«Il y a une conjoncture difficile et surtout une fiscalité qui étouffe les commerces.» Claude Jutzi, directeur de Bucherer et président de l’association des commerçants de la rue de Bourg et de Saint-François
En septembre prochain, Cartier fermera sa boutique lausannoise pour se concentrer sur son espace genevois. Ce départ est-il le début d’un exode plus important? La question est sur toutes les lèvres et les réponses obtenues lors de notre enquête ne sont pas des plus réjouissantes. Anthony (*), vendeur expérimenté au sein d’une boutique de luxe lausannoise, ne cache pas son angoisse: «J’ai des collègues qui ont déjà envoyé leur CV à Genève ou Paris, car ils sentent bien qu’à Lausanne le vent tourne et que nous risquons de fermer du jour au lendemain. L’ambiance est tendue et les clients se font de plus en plus rares, nous le constatons chaque jour.»
Le franc fort
Les raisons sont à chercher du côté de la force du franc, mais aussi d’une stagnation du pouvoir d’achat de la clientèle locale: «Je sais qu’une autre enseigne active dans le luxe va remplacer Cartier, assure Claude Jutzi, directeur de Bucherer et président de l’association des commerçants de la rue de Bourg et de Saint-François. Je ne peux encore la citer, mais cela ne me suffit pas à me rassurer totalement. D’autres enseignes nous ont fait part de difficultés comme Ausoni. Il faut savoir que les produits de luxe sont les premiers que les gens biffent sur leur liste d’achats quand les temps sont durs. A Lausanne, on séduit moins les clients qu’à Lucerne ou Berne, il manque une volonté de suffisamment développer le secteur.»
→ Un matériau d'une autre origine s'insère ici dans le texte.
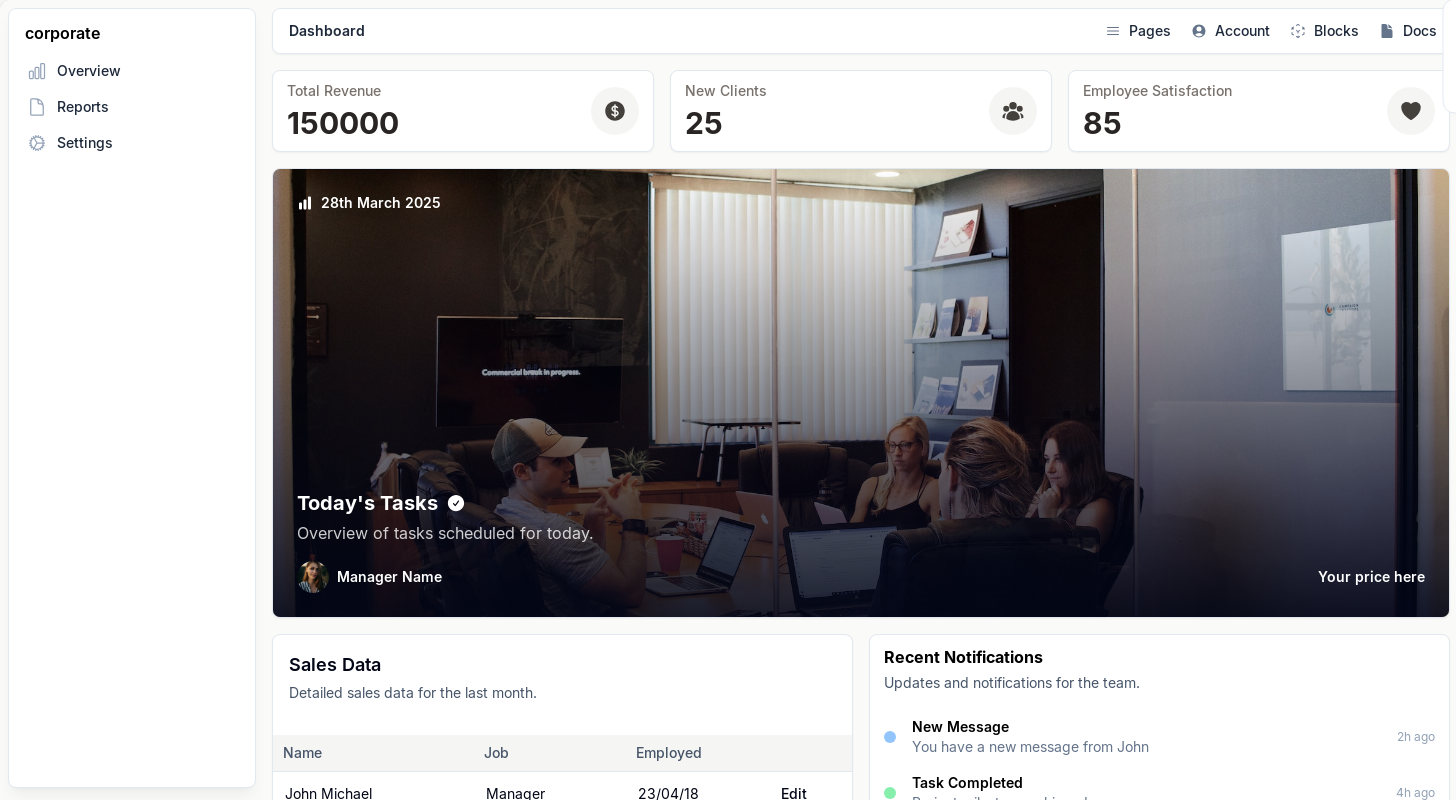Click the Employed column header

[x=669, y=753]

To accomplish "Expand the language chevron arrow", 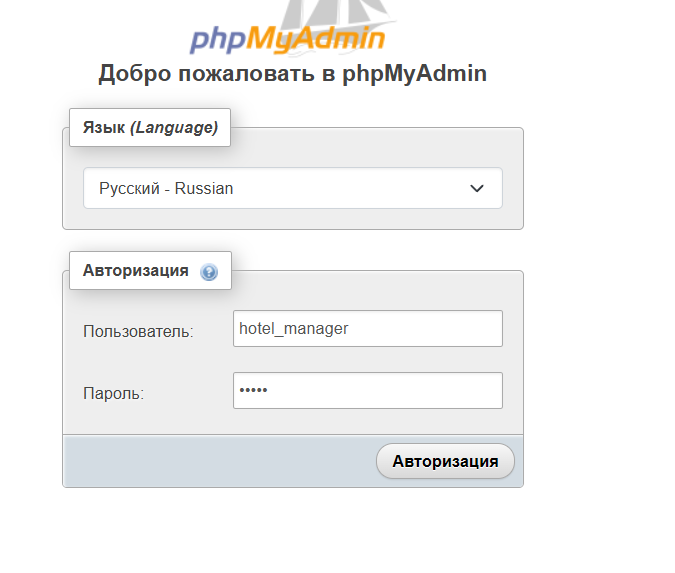I will click(477, 189).
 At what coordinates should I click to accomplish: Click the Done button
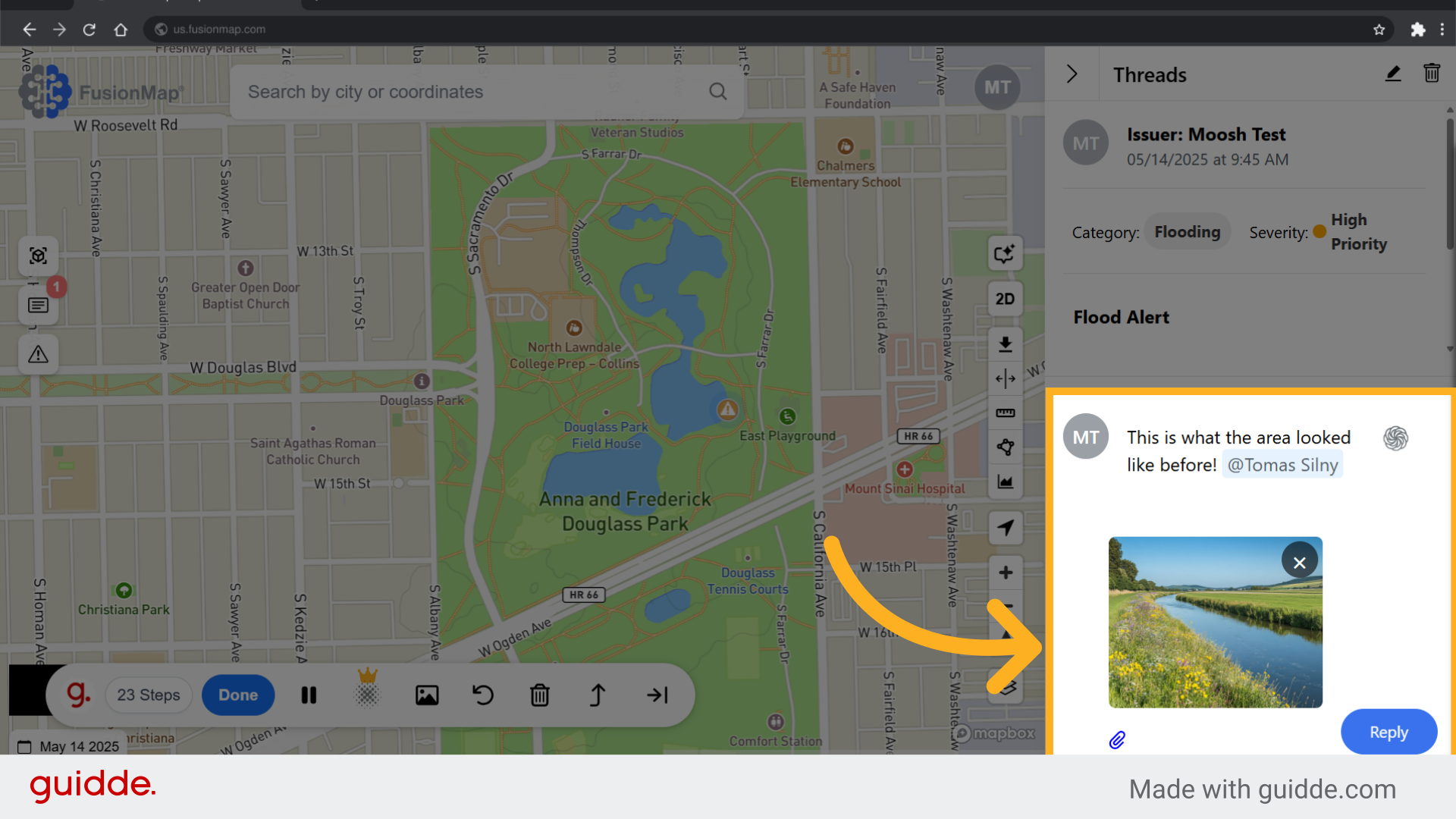pos(238,695)
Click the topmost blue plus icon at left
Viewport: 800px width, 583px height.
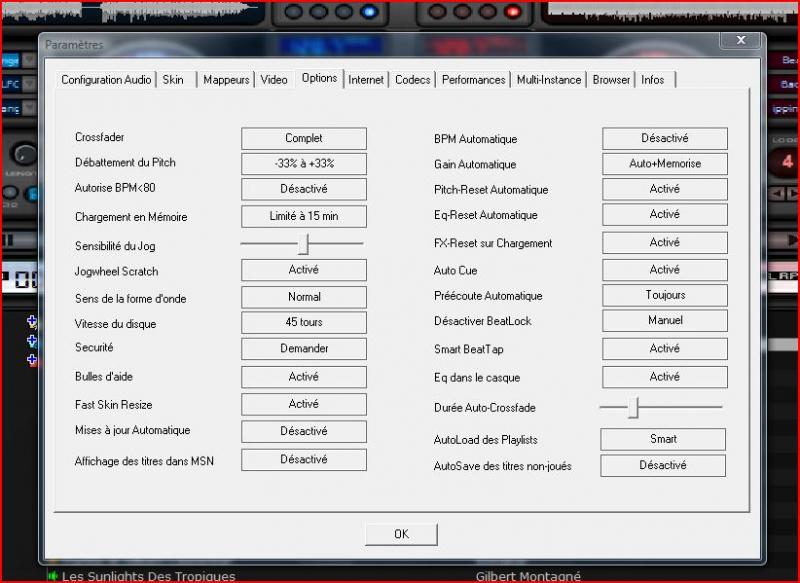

Pour les commerces de luxe, comme pour les autres, Claude Jutzi dénonce également une fiscalité écrasante et des charges toujours plus importantes. Au point de déclarer: «A force de tirer sur la corde, les élus nous poussent à vivre au jour le jour, ce n’est vraiment pas facile.»
Des causes structurelles
Moins facile qu’il y a quelques années en tout cas. Le joaillier Pierre Grumser est parti de la rue de Bourg en 2010 et se souvient des belles années lausannoises: «J’ai fermé ma boutique après 53 ans de travail, cela n’avait rien à voir avec la conjoncture. Je n’avais tout simplement pas de successeur. Si Cartier a décidé de s’en aller, c’est qu’ils ont fait d’énormes frais dans leur boutique de Genève, tout simplement.» Il y aurait donc aussi une raison structurelle qui explique le départ imminent de la marque. En effet, depuis que le secteur du luxe s’est structuré en grands groupes, la rentabilité est devenue la première préoccupation. Les mastodontes LVMH, Kering et Richemont (propriétaire de Cartier), sont cotés en bourse et doivent donc satisfaire l’appétit de leurs actionnaires. Avec les conséquences fâcheuses que ce type de stratégie provoque.
Mauvais pour l’image
«C’est évident que l’image de Lausanne en prend un coup, déplore Steeve Pasche, directeur de Lausanne Tourisme. Mais il est encore trop tôt pour savoir si l’exode va se poursuivre. Je ne l’espère évidemment pas.» On se demande cependant comment le secteur du luxe pourra remonter la pente à Lausanne. Anthony n’y croit pas vraiment. «Nous n’avons quasiment jamais de touristes chinois, russes ou du Moyen-Orient, et ce sont eux qui dépensent le plus dans ce type de boutiques. Je pense que nous ne sommes qu’au début d’une longue suite de départs.»